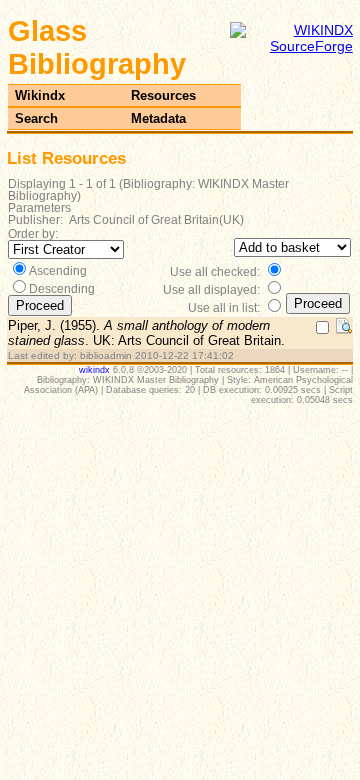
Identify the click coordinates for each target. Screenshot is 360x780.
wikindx (94, 370)
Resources (163, 95)
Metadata (158, 118)
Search (36, 118)
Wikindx (40, 95)
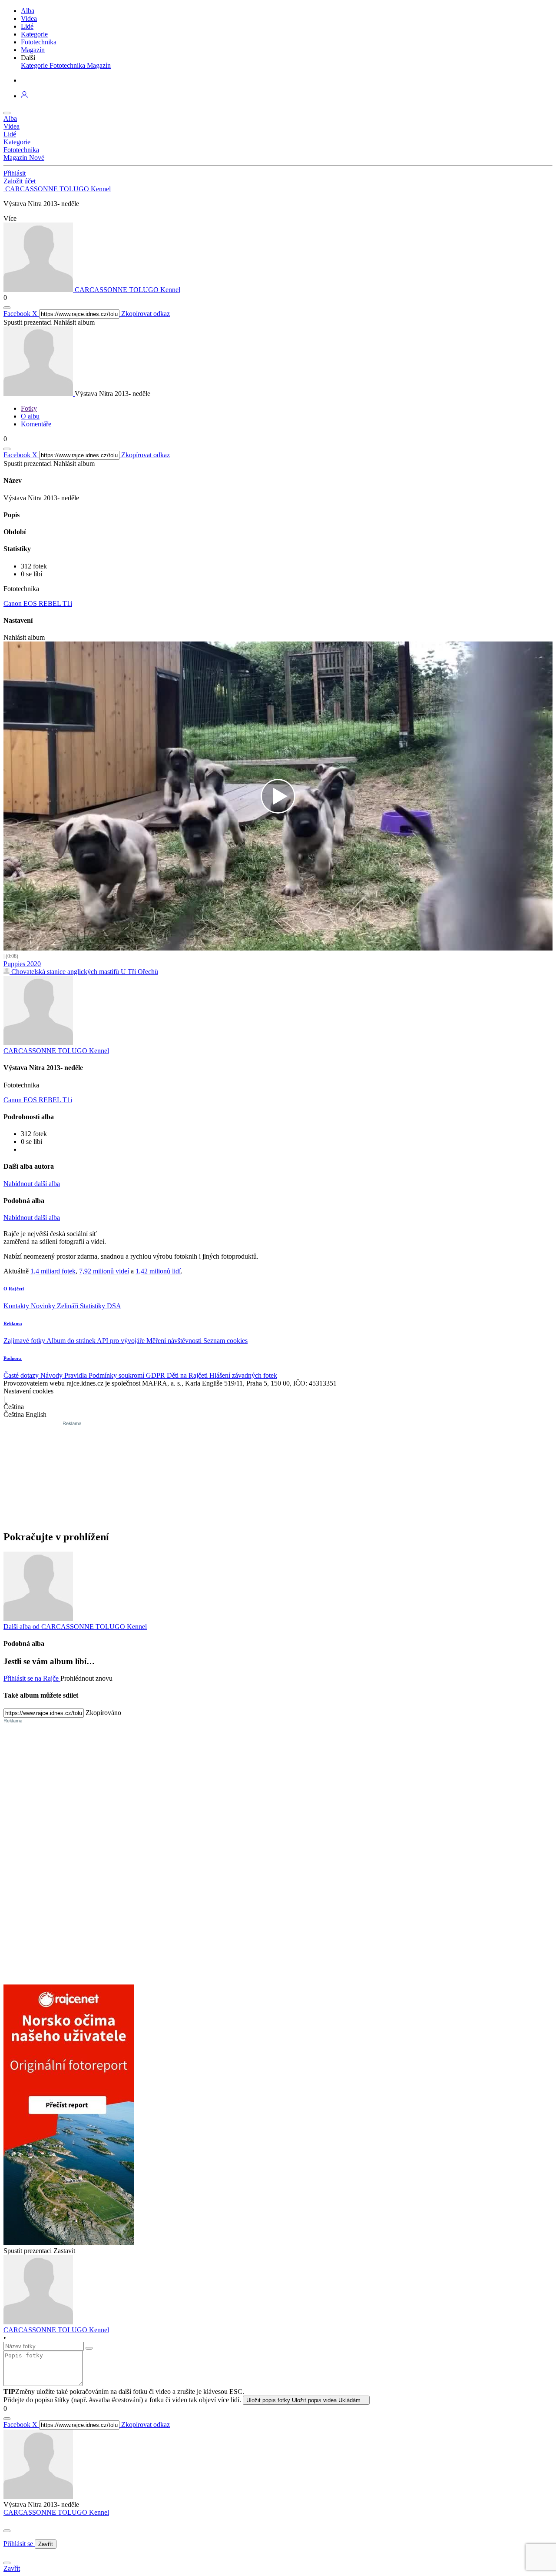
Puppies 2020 (22, 963)
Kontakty (17, 1306)
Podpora (12, 1358)
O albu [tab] (30, 416)
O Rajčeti (13, 1288)
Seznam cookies (225, 1340)
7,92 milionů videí (104, 1271)
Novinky (44, 1306)
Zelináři (68, 1306)
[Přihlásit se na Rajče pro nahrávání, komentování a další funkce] (24, 96)
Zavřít (45, 2544)
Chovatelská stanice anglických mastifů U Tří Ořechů (84, 971)
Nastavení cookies (28, 1391)
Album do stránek (71, 1340)
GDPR (156, 1375)
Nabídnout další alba (31, 1183)
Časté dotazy (21, 1375)
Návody (52, 1375)
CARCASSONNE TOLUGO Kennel (56, 2512)
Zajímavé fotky (24, 1340)
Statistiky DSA (100, 1306)
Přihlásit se (19, 2543)
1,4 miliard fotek (53, 1271)
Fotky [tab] (29, 408)
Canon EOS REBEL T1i (37, 603)
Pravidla (76, 1375)
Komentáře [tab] (36, 424)
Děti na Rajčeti (188, 1375)
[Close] (6, 2530)
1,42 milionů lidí (158, 1271)
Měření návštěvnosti (174, 1340)
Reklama (12, 1323)
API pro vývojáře (121, 1340)
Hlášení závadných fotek (243, 1375)
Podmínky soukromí (117, 1375)
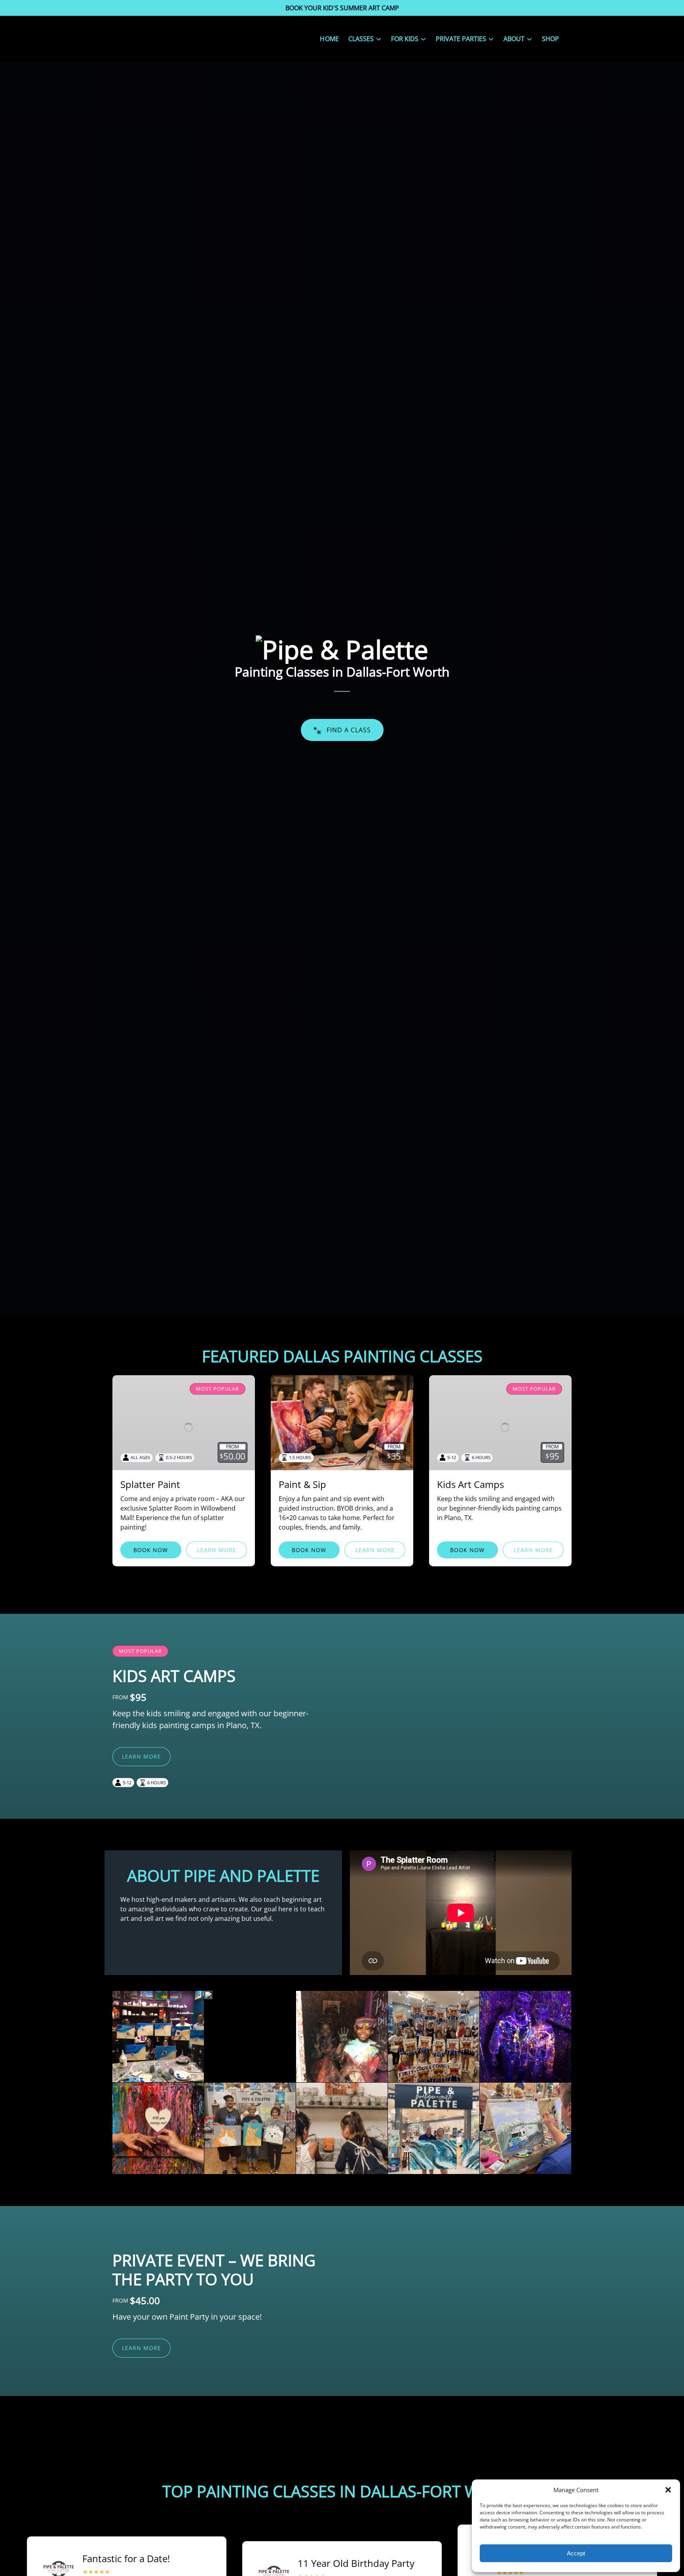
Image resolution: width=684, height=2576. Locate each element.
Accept (576, 2553)
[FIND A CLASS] (342, 707)
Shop (550, 38)
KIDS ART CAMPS (174, 1676)
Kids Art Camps (470, 1484)
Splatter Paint (150, 1484)
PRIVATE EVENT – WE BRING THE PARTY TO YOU (213, 2269)
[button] (668, 2490)
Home (329, 38)
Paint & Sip (302, 1484)
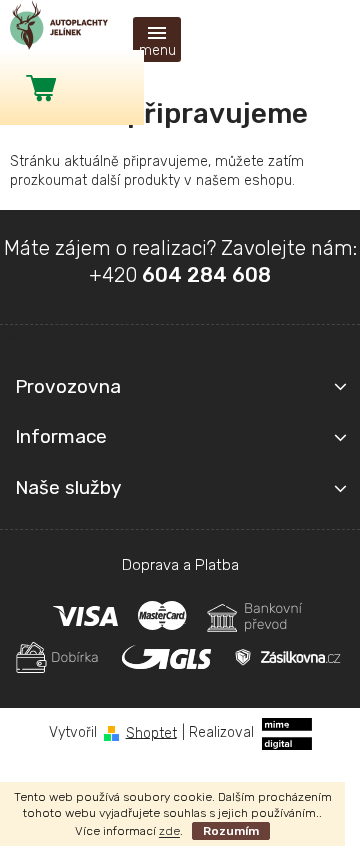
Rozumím (231, 831)
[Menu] (157, 39)
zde (169, 831)
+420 (180, 275)
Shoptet (151, 732)
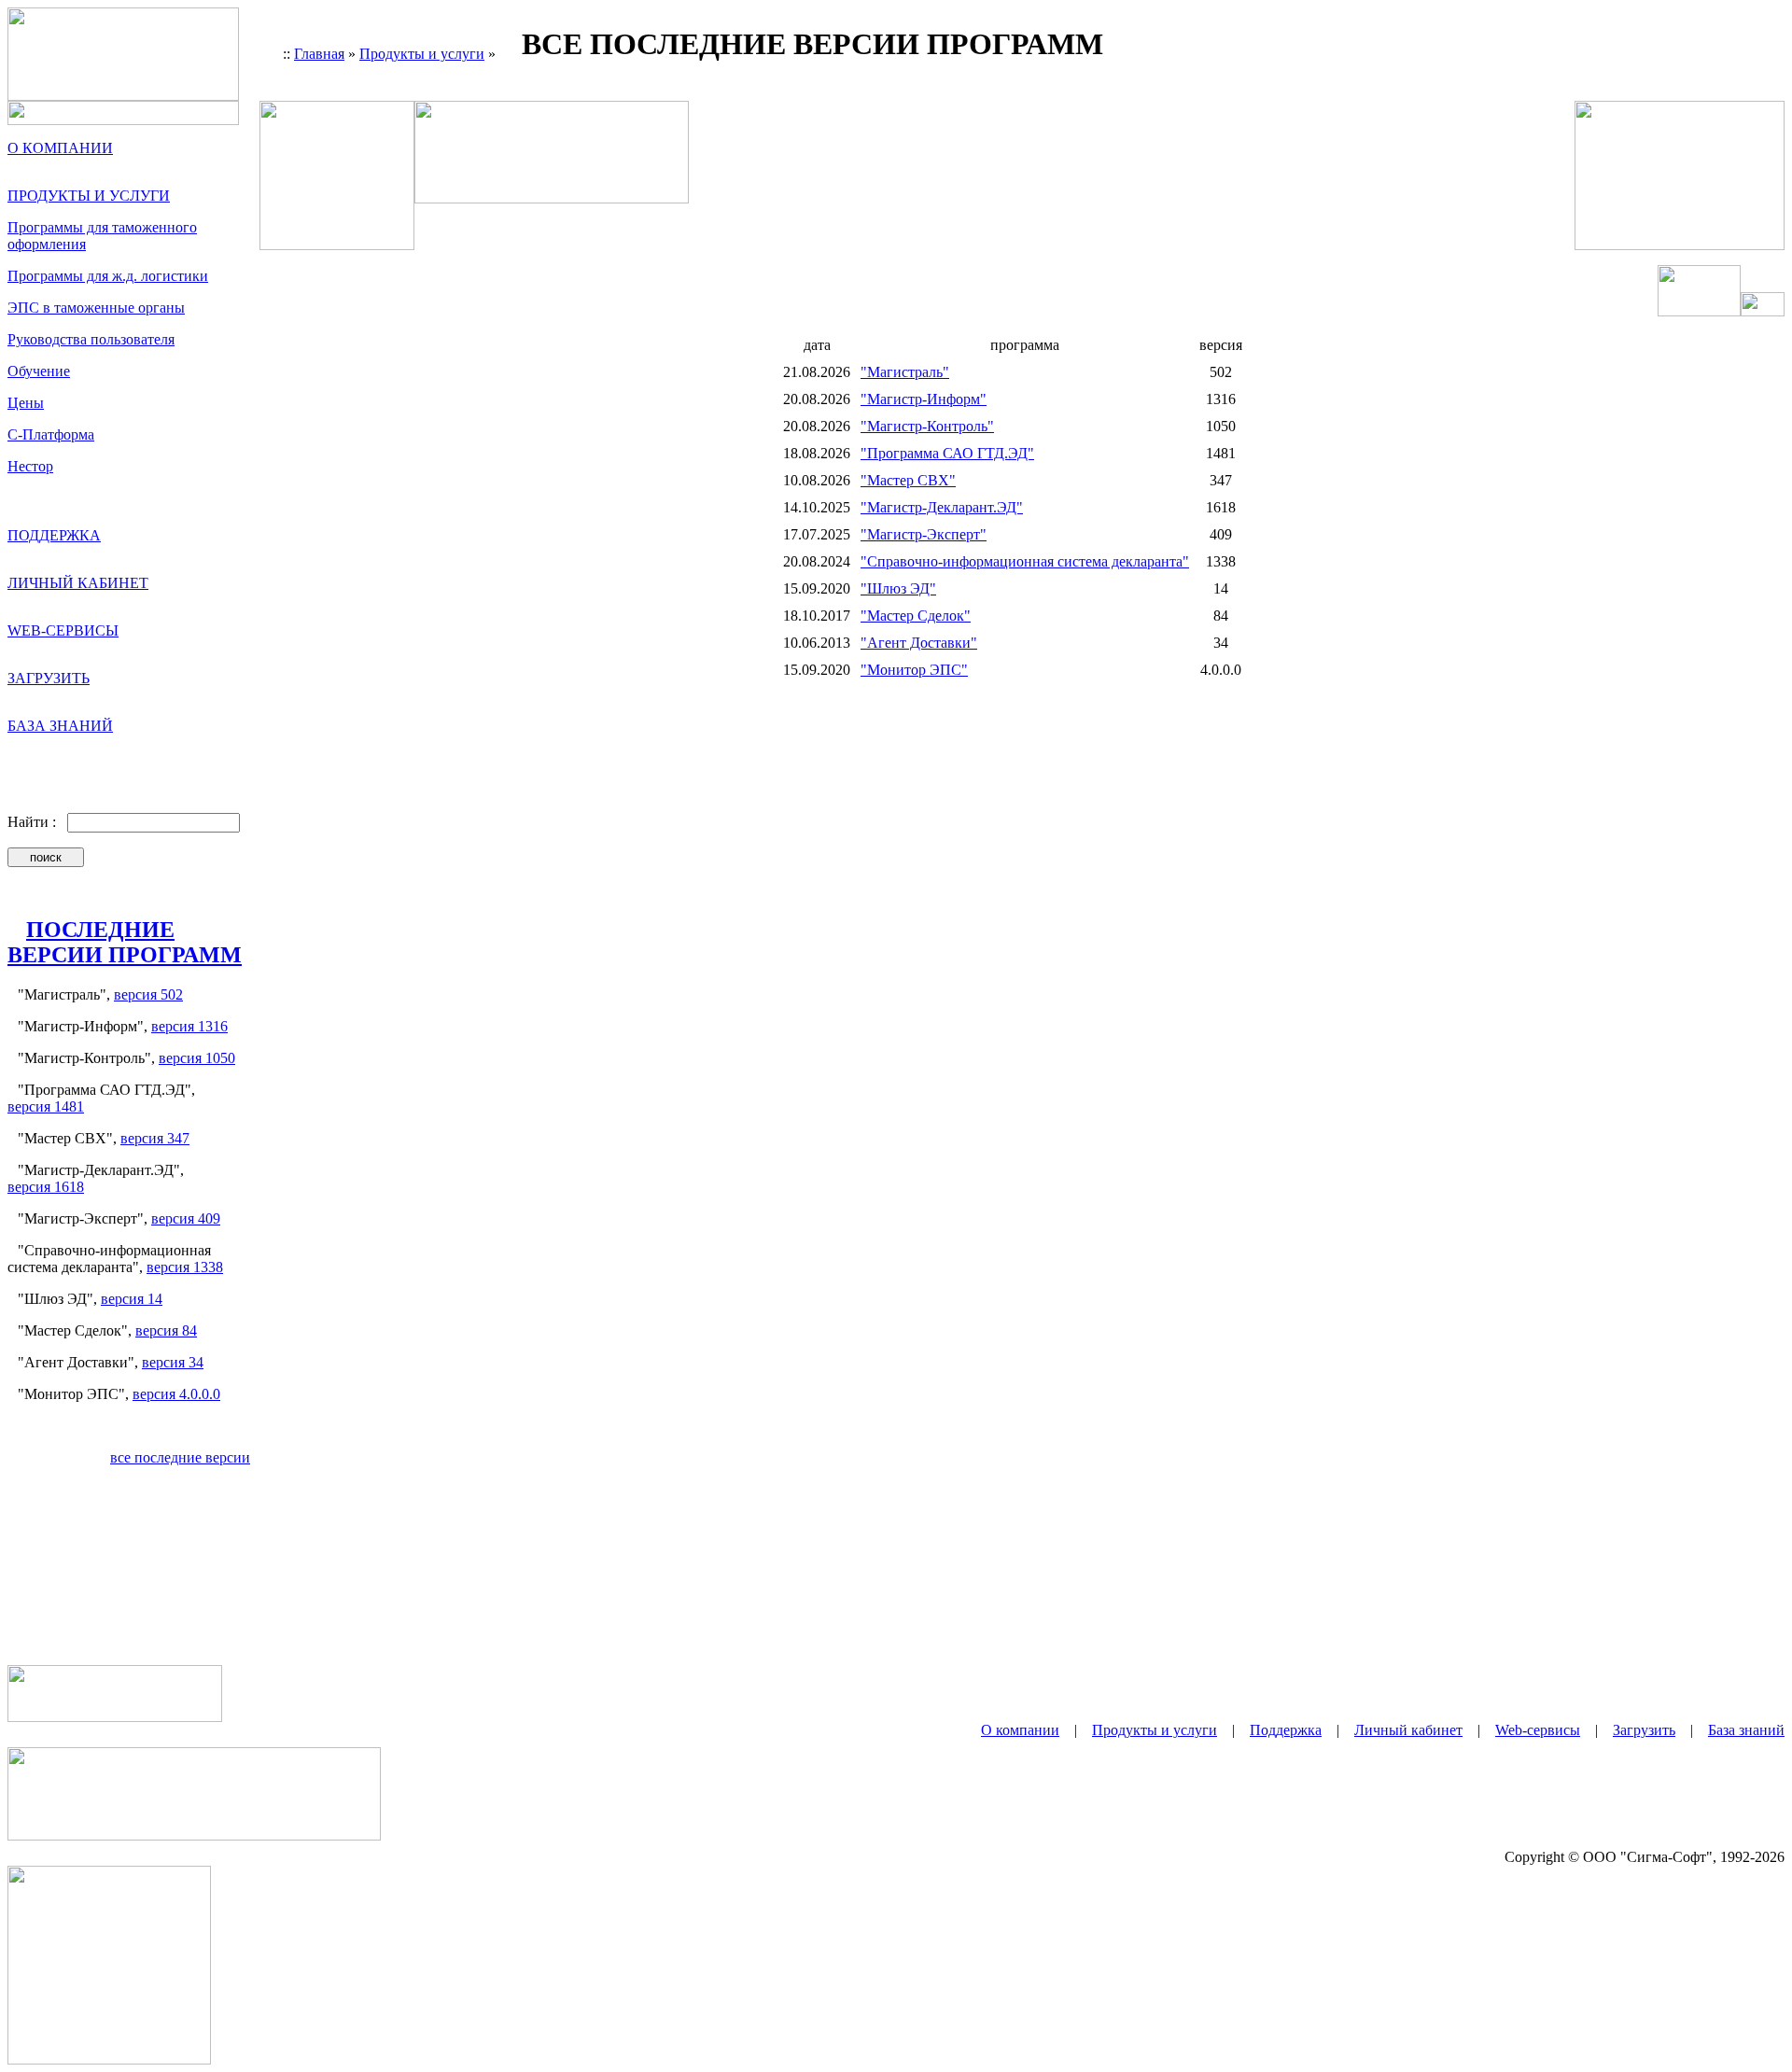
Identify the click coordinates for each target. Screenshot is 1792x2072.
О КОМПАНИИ (60, 148)
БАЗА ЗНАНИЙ (60, 726)
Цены (25, 403)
# # # # # # #
WHAT THE EXERCISE ASKS =
Repeat each line of the listing word for word, from the first through the line that contains "1,42 milionů lidí (158, 1271)". Any picture stays out.

RESPONSE BOX =
Identify the click coordinates for each target. Screenshot is 360x780.
wikindx (94, 370)
Resources (163, 95)
Metadata (158, 118)
Search (36, 118)
Wikindx (40, 95)
Puppies 2020 (22, 963)
Kontakty (17, 1306)
Podpora (12, 1358)
O albu [tab] (30, 416)
O Rajčeti (13, 1288)
Seznam cookies (225, 1340)
7,92 milionů videí (104, 1271)
Novinky (44, 1306)
Zelináři (68, 1306)
[Přihlásit se na Rajče pro nahrávání, komentování a další funkce] (24, 96)
Zavřít (45, 2544)
Chovatelská stanice anglických mastifů U Tří Ořechů (84, 971)
Nastavení cookies (28, 1391)
Album do stránek (71, 1340)
GDPR (156, 1375)
Nabídnout další alba (31, 1183)
Časté dotazy (21, 1375)
Návody (52, 1375)
CARCASSONNE TOLUGO Kennel (56, 2512)
Zajímavé fotky (24, 1340)
Statistiky DSA (100, 1306)
Přihlásit se (19, 2543)
1,4 miliard fotek (53, 1271)
Fotky [tab] (29, 408)
Canon EOS REBEL T1i (37, 603)
Pravidla (76, 1375)
Komentáře [tab] (36, 424)
Děti na Rajčeti (188, 1375)
[Close] (6, 2530)
1,42 milionů lidí (158, 1271)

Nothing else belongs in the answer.